** Begin Supplied records **
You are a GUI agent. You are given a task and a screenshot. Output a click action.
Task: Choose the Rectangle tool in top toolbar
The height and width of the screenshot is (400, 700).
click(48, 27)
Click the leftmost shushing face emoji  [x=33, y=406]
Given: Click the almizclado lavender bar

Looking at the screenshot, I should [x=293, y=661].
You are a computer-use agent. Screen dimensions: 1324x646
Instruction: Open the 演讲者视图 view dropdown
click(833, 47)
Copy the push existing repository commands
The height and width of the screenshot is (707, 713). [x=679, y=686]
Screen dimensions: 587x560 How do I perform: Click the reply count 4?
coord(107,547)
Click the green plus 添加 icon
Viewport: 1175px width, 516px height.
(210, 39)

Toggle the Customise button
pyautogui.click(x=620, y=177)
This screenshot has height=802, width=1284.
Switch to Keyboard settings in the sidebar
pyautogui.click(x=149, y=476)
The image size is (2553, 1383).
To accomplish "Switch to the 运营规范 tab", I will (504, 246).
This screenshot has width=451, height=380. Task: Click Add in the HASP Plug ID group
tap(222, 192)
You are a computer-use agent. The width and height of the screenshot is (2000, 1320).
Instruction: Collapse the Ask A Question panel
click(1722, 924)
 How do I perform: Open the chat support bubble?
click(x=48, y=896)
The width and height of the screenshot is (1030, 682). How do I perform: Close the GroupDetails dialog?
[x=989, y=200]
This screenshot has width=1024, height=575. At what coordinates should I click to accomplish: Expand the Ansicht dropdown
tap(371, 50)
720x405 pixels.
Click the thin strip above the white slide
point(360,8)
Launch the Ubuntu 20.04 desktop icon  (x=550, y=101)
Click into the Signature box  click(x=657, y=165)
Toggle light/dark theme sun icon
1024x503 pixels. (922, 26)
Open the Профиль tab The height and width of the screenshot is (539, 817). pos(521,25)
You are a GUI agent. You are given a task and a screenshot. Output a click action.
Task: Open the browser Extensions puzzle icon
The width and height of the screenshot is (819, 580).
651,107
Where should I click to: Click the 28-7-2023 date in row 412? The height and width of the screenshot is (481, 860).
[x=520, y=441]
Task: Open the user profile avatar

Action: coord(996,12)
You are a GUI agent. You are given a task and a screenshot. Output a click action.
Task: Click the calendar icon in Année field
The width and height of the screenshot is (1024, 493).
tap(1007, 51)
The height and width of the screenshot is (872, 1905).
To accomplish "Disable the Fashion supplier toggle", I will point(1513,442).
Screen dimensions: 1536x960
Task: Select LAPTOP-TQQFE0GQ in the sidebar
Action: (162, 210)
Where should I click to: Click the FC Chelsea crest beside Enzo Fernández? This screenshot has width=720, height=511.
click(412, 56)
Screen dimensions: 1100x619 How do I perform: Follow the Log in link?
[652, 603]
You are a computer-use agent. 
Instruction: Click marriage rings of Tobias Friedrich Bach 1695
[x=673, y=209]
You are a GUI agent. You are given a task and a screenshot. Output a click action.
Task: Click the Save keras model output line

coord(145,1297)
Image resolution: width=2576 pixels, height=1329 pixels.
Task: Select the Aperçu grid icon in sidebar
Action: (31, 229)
** End Supplied records **
What you are asked to do: Locate each line in the material above that contains the string "Switch". Reproduce those lines verbatim.

Right answer:
Switch to Keyboard settings in the sidebar
To accomplish "Switch to the 运营规范 tab", I will (504, 246).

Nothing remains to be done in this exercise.